Start of Block

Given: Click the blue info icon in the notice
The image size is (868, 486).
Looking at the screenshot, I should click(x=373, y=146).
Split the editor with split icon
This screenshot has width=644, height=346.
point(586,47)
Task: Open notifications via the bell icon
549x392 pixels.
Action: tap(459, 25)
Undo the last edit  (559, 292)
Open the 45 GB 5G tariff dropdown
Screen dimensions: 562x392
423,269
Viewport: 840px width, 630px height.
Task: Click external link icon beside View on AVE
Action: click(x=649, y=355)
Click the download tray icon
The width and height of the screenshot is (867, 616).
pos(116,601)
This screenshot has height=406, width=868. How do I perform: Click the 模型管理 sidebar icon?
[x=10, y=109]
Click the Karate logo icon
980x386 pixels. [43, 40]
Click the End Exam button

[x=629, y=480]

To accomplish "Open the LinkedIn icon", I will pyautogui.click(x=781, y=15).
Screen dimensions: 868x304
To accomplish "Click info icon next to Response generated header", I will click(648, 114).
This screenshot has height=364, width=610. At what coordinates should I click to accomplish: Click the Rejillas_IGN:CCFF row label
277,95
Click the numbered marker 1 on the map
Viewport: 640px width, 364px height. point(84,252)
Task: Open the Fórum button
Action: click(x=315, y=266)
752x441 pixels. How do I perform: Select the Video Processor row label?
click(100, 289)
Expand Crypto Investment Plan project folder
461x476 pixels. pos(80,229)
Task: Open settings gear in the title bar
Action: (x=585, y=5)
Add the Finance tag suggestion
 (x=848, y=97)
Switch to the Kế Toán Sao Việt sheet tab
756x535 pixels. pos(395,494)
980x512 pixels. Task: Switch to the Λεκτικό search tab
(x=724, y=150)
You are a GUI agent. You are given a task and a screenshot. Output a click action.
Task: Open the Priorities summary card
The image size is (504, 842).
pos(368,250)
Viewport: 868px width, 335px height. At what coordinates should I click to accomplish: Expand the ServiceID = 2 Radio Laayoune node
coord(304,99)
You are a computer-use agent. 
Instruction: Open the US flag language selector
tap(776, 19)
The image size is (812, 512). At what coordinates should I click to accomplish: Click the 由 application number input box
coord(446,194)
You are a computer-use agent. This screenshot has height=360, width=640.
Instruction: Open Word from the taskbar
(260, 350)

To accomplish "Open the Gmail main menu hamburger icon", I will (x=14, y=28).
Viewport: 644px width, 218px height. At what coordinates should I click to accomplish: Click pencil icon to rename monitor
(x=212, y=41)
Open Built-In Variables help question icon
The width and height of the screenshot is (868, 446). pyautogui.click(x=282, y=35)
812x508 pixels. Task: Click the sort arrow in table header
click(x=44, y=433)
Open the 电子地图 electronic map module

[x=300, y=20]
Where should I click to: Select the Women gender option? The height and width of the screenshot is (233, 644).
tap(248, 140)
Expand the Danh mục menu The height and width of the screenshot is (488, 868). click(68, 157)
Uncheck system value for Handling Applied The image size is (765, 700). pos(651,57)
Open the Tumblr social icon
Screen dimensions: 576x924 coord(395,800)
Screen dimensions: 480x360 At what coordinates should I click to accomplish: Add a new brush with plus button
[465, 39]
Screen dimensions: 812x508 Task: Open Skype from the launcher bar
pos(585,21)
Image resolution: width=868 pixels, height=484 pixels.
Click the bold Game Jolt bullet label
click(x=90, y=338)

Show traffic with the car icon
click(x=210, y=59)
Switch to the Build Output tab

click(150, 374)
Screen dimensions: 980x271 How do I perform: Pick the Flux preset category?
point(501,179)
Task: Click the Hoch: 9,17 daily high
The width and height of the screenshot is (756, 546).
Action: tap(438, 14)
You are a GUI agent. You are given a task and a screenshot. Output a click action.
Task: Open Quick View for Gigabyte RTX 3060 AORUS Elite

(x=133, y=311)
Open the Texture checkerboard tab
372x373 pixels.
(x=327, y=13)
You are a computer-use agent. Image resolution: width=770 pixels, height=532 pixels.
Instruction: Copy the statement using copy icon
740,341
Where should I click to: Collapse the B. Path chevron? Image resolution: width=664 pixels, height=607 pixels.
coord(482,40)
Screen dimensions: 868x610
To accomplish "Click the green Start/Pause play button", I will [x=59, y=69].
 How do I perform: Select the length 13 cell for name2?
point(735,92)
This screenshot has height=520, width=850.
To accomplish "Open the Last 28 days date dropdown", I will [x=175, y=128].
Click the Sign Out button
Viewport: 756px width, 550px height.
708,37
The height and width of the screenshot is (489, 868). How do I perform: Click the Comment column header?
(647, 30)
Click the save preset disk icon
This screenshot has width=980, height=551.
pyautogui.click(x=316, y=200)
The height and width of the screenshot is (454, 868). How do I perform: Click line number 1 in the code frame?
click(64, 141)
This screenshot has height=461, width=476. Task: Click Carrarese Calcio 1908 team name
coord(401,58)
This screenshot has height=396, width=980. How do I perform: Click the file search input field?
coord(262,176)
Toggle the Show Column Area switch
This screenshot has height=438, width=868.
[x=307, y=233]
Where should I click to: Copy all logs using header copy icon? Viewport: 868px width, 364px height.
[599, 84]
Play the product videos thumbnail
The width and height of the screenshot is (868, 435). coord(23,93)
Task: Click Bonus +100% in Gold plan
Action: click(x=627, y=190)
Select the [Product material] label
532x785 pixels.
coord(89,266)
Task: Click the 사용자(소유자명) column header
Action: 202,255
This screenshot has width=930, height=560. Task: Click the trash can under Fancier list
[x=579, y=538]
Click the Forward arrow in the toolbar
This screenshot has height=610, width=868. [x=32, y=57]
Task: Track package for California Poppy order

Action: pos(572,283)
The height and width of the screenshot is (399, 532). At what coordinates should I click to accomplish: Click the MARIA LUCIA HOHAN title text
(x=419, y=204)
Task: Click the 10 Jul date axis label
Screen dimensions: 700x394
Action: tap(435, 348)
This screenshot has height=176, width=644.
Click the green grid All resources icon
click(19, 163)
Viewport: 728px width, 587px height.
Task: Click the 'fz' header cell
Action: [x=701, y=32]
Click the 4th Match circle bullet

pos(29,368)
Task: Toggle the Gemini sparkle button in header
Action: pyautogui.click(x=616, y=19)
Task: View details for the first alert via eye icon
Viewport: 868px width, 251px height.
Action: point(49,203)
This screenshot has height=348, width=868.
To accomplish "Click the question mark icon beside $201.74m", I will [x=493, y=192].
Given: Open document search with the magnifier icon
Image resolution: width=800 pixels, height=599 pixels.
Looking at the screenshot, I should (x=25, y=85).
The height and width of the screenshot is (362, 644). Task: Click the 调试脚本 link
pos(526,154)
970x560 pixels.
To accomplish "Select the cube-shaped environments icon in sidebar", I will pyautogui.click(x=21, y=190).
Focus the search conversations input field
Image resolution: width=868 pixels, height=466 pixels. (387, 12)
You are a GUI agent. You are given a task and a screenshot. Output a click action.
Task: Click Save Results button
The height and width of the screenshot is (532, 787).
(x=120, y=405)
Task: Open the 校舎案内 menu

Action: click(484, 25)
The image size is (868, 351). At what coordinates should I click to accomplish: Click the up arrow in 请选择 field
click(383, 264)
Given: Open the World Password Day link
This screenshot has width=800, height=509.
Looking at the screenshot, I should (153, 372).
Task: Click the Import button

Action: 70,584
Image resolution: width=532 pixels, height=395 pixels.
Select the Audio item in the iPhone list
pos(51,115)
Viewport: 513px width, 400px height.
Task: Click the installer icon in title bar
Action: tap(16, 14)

End of Block

Problem to solve:
List the lines of the material in which the word "info" occurs.

Task output:
Given: Click the blue info icon in the notice
To accomplish "Click info icon next to Response generated header", I will click(648, 114).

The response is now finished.